**Source material**
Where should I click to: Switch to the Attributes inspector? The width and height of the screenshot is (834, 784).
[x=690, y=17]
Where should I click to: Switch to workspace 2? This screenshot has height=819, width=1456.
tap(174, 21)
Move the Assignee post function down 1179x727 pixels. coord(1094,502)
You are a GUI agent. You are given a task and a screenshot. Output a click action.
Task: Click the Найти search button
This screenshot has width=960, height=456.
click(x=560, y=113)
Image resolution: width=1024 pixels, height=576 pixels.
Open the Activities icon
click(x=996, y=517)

**What is required**
Return exactly the lines from the one containing "This screenshot has width=960, height=456." through the last line of the records above, both included, and nothing else.

**The answer**
This screenshot has width=960, height=456.
click(x=560, y=113)
Image resolution: width=1024 pixels, height=576 pixels.
Open the Activities icon
click(x=996, y=517)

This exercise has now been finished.